Rodrigo Fonseca
Wolverine regenerou nossa percepção de um heroísmo humanizado, mas sua travessia nas telas terminou após a via-crúcis de “Logan” (2017), alforriando seus colegas de letra X para um espetáculo cinematográfico sem a necessidade de ossos de adamantium. Ilíada mutante, Ilíada de um tempo em crise com o conceito clássico de heroísmo, “X-Men: Fênix Negra”, um exercício narrativo arrebatador no jogo com a dinâmica da tensão, é rebento do que poder-se-ia entender como sendo o legado nº 1 da cultura digital pra dramaturgia audiovisual: o conceito de meta-cinema. Um conceito que vem da onipresença do pop em nossas retinas, como baliza de valores morais. Um conceito aqui retrabalhado por um diretor estreante.
Produtor prolífico, indicado ao Oscar por “Perdido em Marte” (2015), o inglês Simon Kinberg, cineasta de primeira viagem em longas-metragens, assumiu a direção do sétimo (e dito último) filme da franquia “X-Men” (2000-2019), consagrada com uma arrecadação comercial estimada em US$ 2,8 bilhões, com a tarefa de dar vida a uma das mais populares sagas da história dos quadrinhos: “A Fênix Negra” (1980). Com desenho de John Byrne e roteiro de Chris Claremont, a história de como a mutante psiônica Jean Grey se transforma, após ser possuída por uma energia demiúrgica, modificou os códigos de escrita das HQs, a partir de uma mistura do épico com o existencialismo, sempre à luz da questão da lealdade. Esta última palavra, lealdade, que sempre foi objeto de estudo nos filmes “X”, desde o primeiro, dirigido há 19 anos por Bryan Singer, alcança aqui sua metafísica mais lírica, sob o comando meticuloso de Kinberg. Apesar de um começo trôpego, quase sem ritmo, num lugar comum de aventura no espaço, o mais recente capítulo da jornada das X-Women e dos Homens-X em prol da tolerância arrebata o espectador pela maneira sinuosa como seu realizador, mesmo sem muita experiência nesse ofício, administra o suspense. É uma administração que valoriza toda a argamassa marvete que vem dos gibis dos anos 1980, mesmo sem alguns dos heróis originais (nada de Colossus ou de Wolverine), e que se afina com os pleitos de inclusão e empoderamento dos novos tempos. E tem em si o diferencial de magma de contar com um Michael Fassbender mais inspirado do que de costume, uma vez mais sob o elmo de Magneto, o mestre do magnestismo. Que falta faz Hugh Jackman com Fassbender em cena? Nenhuma.
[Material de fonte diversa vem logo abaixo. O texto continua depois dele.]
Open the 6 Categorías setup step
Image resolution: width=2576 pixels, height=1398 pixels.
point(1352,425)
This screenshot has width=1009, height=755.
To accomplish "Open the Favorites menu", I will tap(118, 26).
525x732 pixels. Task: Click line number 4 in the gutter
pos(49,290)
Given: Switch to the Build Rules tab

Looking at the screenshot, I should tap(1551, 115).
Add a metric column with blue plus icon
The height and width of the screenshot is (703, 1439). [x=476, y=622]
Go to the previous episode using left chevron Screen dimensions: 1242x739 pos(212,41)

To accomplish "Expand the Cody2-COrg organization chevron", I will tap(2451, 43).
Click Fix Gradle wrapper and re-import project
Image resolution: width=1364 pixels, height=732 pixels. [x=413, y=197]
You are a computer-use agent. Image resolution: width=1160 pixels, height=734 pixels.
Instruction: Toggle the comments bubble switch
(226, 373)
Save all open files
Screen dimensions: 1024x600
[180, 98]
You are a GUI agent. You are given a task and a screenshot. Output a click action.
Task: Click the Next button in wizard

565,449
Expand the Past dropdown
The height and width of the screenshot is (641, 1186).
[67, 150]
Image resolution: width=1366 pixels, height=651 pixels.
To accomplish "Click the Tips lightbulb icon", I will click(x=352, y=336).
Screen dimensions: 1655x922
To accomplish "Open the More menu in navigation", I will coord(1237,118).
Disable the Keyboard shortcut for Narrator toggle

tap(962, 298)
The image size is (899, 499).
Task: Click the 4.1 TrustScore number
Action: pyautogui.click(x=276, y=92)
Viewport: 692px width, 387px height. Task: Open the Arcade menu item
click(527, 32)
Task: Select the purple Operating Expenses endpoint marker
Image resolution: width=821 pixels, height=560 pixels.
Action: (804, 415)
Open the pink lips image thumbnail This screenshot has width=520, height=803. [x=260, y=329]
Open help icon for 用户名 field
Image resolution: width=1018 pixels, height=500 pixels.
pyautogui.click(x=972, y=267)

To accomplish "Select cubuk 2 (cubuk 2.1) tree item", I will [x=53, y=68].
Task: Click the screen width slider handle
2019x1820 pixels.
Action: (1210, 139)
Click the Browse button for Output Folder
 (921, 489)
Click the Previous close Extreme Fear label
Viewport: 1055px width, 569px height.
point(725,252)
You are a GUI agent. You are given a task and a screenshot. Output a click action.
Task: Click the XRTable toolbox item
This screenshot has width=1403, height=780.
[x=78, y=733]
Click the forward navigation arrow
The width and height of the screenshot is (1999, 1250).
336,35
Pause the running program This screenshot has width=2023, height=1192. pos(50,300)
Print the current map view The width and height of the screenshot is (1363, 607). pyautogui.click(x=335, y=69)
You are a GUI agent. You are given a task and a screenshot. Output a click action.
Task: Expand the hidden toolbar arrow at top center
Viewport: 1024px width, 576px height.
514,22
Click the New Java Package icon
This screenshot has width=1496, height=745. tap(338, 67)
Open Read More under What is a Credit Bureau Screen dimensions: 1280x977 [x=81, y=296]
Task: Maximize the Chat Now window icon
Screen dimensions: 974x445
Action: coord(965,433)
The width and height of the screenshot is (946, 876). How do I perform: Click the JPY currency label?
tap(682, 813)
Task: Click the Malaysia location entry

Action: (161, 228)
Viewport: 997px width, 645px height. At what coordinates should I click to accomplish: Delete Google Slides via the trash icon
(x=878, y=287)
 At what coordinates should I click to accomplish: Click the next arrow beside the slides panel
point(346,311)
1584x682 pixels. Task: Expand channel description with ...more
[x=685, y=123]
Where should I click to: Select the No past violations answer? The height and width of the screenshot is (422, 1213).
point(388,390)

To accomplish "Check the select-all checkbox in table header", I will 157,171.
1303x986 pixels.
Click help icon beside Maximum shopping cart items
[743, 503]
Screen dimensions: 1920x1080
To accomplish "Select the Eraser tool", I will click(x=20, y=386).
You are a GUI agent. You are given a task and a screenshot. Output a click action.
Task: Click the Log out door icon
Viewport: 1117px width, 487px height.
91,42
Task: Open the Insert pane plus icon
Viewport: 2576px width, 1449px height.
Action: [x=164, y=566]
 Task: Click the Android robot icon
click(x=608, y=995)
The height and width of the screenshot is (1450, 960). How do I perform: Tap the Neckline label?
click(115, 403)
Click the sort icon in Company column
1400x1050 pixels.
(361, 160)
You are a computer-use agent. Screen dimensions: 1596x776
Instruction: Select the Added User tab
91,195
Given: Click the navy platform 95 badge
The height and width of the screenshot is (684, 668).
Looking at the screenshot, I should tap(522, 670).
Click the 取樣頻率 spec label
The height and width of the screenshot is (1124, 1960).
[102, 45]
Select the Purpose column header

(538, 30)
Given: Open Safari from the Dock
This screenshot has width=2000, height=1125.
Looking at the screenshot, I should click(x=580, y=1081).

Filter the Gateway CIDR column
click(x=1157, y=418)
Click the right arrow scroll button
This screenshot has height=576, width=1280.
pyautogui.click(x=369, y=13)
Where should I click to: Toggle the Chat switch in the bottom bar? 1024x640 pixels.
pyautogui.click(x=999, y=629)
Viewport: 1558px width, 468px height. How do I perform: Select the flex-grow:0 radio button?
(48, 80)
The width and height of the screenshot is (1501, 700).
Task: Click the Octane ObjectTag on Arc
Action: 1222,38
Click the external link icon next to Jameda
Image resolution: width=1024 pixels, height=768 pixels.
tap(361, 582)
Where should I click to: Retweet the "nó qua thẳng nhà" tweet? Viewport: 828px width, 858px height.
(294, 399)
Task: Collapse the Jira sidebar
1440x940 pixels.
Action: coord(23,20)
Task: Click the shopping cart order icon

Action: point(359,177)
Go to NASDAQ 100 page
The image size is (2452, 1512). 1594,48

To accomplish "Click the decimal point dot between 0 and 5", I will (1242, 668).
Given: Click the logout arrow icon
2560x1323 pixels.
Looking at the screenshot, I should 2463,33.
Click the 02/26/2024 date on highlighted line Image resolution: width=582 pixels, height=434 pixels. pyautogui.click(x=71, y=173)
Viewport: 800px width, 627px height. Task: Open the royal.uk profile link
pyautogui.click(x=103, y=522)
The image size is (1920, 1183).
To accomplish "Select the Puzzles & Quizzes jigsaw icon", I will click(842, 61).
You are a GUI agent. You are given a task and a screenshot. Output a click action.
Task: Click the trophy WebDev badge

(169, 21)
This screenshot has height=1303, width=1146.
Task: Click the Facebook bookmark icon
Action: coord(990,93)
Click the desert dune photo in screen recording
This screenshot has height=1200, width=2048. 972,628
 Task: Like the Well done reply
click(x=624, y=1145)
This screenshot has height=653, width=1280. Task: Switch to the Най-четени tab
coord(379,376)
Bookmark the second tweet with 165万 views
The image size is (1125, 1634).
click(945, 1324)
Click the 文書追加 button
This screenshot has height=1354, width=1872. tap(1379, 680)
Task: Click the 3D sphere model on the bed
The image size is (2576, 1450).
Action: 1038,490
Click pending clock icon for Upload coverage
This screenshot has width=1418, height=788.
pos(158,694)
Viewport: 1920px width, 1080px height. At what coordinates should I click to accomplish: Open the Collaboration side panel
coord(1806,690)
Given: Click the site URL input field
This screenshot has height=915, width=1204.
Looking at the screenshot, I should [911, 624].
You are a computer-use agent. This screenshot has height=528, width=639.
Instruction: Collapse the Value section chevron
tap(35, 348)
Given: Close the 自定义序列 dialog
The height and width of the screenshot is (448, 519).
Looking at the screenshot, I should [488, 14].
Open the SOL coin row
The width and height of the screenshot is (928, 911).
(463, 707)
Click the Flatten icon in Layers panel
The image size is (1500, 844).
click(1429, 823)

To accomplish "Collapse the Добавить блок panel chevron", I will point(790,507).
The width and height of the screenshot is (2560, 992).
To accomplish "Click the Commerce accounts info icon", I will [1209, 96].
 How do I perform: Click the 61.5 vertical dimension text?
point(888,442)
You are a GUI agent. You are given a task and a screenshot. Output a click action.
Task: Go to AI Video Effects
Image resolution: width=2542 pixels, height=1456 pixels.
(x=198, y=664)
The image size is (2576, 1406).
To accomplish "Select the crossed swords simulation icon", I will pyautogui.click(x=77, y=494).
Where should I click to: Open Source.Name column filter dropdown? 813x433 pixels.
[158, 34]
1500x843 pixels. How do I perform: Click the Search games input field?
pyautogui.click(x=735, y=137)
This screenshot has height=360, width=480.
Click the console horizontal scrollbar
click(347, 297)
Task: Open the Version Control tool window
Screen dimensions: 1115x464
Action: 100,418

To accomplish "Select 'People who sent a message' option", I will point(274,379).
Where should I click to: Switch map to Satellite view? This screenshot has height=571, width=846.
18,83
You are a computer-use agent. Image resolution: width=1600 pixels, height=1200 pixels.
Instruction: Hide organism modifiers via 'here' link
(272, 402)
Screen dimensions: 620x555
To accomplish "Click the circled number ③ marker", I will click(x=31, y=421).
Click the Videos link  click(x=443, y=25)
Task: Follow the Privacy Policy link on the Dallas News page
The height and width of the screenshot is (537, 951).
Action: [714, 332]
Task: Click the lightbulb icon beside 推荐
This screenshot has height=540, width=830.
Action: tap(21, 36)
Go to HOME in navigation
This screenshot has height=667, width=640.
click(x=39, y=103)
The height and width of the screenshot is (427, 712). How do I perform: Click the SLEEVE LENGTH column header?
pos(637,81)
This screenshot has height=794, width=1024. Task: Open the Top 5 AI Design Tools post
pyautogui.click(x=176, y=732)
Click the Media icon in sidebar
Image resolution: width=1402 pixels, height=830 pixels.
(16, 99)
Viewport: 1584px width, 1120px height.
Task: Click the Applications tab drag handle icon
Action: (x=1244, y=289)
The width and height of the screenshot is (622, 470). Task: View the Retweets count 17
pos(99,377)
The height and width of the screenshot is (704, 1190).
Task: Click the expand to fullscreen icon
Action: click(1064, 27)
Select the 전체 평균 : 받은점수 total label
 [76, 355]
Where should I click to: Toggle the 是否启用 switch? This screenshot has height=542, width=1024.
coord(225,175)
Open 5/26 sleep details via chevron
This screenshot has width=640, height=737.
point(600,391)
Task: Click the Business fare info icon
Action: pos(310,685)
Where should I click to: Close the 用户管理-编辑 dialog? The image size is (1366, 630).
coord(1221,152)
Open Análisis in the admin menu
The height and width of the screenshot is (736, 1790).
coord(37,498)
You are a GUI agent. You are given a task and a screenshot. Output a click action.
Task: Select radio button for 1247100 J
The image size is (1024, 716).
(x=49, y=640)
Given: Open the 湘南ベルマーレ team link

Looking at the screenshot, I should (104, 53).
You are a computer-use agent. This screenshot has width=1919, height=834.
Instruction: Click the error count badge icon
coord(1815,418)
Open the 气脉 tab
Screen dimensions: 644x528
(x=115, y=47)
Na fotografia do italiano Mauro Fiore (“Avatar”) temos uma conexão telúrica com o real nas cenas de perseguição e de luta: não é uma farra de CGI e, sim, uma equilibrada mistura de fantasia e humanidade num visual saturado por sombras e chiaroscuros. A trilha sonora de Hans Zimmer (“Dunkirk”) tempera o resto com especiarias épicas que evocam a música de Basil Poledouris (1945–2006) em “RoboCop” (1987). Ou seja: há sinestesia.
Mas há aspectos a serem decantados nesta narrativa que assume como eixo a bagunça no coração de Jean Grey (a ótima Sophie Turner), depois do contágio: o encontro com a força estelar chamada Fênix potencializa suas inquietações, levando a poderosa paranormal a dar lugar a uma personalidade maléfica. A vilania, contudo, não fica nela (dados os conflitos de consciência que tem), e sim em Vuk, um ser alienígena que almeja o controle da tal Fênix e rouba para si o corpo de uma terrena… no caso o de uma vítrea Jessica Chastain. É ela quem vai quizilar o culto que os X-Men do Professor Charles Xavier (James McAvoy, em plenitude de sua maturidade) fazem à harmonia.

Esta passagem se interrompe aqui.